▸ Collection entries:
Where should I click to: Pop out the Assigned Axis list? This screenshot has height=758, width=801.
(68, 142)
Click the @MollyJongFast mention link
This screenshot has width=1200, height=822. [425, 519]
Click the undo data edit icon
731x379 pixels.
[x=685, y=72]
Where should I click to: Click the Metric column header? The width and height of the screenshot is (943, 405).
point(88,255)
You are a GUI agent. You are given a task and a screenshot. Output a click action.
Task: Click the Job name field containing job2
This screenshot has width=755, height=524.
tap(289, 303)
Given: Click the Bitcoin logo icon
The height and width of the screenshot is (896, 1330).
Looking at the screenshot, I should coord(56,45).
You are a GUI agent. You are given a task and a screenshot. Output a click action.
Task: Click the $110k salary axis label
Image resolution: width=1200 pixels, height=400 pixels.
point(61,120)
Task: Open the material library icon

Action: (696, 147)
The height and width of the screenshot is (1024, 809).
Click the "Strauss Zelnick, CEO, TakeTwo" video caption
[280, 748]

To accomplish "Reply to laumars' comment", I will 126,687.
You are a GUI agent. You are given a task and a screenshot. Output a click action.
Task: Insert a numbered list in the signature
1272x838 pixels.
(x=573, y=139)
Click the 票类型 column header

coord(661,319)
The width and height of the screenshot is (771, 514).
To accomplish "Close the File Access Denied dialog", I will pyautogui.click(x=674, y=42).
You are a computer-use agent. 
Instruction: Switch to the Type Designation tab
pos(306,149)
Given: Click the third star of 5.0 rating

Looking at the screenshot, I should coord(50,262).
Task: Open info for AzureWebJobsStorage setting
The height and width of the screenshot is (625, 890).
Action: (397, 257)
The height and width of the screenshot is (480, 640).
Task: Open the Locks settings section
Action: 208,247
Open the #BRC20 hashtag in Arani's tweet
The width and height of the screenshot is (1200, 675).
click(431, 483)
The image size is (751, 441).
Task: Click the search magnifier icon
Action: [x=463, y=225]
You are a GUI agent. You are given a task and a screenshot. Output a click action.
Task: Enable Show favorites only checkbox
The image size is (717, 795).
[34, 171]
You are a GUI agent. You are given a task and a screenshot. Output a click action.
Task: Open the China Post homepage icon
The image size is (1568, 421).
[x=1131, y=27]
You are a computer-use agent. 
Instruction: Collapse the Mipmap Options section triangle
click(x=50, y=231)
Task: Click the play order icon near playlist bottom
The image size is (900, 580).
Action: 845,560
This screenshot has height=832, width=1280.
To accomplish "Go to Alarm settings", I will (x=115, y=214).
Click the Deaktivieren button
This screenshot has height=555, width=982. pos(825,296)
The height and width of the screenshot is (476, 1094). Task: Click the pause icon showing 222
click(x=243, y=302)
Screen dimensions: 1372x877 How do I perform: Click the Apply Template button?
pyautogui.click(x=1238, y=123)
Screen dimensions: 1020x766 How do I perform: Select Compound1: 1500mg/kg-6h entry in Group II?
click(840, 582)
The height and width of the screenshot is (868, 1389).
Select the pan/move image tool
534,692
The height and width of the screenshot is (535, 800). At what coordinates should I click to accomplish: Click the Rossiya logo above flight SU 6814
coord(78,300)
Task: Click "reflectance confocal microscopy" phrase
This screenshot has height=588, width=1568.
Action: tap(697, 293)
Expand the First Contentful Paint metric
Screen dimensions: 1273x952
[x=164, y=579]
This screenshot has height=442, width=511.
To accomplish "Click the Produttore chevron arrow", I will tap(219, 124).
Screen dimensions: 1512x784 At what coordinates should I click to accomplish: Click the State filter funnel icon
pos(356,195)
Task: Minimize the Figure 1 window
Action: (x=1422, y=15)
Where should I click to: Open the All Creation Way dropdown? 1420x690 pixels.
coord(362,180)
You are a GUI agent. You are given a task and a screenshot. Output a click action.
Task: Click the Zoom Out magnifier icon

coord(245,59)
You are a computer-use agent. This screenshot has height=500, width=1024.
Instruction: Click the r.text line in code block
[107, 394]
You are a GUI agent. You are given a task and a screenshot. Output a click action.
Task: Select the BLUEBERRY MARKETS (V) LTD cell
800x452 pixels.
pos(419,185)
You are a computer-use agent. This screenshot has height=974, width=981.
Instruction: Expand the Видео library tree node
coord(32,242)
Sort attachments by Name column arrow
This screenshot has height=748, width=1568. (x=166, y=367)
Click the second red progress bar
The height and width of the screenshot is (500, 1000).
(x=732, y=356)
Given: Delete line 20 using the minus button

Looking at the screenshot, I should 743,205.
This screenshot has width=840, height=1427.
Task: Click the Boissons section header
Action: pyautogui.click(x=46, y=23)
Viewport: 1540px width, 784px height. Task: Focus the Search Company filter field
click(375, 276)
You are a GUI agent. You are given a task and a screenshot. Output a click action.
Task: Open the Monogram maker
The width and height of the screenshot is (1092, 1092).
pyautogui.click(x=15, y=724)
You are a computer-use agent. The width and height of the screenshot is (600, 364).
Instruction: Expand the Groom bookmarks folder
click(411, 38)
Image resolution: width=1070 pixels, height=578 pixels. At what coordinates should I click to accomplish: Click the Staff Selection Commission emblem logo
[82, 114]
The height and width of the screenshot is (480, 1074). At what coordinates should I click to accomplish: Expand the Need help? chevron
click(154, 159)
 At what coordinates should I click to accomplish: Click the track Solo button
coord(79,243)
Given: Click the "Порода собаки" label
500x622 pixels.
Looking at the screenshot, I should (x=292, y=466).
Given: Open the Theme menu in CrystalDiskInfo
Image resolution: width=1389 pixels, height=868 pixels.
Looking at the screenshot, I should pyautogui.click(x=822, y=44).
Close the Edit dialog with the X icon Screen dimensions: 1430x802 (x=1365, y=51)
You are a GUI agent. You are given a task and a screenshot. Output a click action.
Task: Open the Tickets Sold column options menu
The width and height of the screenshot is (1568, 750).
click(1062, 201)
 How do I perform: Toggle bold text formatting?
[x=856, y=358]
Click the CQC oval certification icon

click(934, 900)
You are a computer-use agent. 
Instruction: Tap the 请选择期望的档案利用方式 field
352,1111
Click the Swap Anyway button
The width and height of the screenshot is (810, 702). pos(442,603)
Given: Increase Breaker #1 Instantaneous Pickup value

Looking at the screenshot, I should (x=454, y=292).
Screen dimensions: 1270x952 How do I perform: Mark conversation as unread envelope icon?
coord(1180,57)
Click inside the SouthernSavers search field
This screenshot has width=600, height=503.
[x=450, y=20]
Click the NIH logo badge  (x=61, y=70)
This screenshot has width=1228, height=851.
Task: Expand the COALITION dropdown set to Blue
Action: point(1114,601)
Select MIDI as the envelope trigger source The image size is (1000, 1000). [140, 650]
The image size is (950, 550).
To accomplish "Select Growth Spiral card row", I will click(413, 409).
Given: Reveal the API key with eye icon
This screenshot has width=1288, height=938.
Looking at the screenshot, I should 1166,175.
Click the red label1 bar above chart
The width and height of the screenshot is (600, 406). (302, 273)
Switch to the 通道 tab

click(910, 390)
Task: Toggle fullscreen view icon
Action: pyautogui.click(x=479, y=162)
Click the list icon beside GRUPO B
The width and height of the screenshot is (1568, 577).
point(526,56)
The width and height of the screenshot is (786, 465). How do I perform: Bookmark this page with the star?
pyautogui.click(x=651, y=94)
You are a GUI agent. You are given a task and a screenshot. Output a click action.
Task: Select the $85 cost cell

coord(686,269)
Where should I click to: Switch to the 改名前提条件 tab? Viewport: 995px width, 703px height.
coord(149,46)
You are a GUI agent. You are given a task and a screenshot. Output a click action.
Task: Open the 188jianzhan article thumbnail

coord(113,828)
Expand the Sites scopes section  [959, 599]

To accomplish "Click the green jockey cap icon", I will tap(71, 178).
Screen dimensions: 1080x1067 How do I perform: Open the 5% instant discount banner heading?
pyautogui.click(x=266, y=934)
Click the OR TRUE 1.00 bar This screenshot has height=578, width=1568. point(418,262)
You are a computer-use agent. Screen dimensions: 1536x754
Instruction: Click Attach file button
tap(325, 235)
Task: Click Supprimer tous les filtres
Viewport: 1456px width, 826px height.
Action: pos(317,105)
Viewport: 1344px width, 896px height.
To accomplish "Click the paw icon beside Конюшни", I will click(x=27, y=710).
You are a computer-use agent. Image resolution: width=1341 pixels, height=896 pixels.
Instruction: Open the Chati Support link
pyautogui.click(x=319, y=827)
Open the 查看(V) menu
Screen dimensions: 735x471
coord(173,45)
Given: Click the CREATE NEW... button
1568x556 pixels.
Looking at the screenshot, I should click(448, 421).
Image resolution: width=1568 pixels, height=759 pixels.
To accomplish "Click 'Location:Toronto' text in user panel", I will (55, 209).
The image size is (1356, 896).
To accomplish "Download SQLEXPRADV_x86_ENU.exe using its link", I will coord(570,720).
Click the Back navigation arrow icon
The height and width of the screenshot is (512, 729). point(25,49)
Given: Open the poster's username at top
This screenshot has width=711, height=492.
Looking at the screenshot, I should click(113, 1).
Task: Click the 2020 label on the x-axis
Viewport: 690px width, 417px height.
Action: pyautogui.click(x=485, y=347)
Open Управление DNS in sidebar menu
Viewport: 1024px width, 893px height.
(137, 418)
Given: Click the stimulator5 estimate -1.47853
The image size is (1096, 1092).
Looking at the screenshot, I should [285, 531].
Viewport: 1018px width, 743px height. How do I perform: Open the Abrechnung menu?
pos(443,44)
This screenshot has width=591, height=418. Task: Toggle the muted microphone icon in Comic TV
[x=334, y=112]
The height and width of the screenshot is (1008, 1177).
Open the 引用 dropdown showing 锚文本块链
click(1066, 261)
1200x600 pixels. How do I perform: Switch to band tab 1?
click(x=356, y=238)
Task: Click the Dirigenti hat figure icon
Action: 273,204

▸ Task goal:
Reproduce, unchanged, the stretch of entries above from the line containing "Viewport: 1018px width, 743px" through the end of the entries.

▸ Expected output:
Viewport: 1018px width, 743px height. How do I perform: Open the Abrechnung menu?
pos(443,44)
This screenshot has width=591, height=418. Task: Toggle the muted microphone icon in Comic TV
[x=334, y=112]
The height and width of the screenshot is (1008, 1177).
Open the 引用 dropdown showing 锚文本块链
click(1066, 261)
1200x600 pixels. How do I perform: Switch to band tab 1?
click(x=356, y=238)
Task: Click the Dirigenti hat figure icon
Action: 273,204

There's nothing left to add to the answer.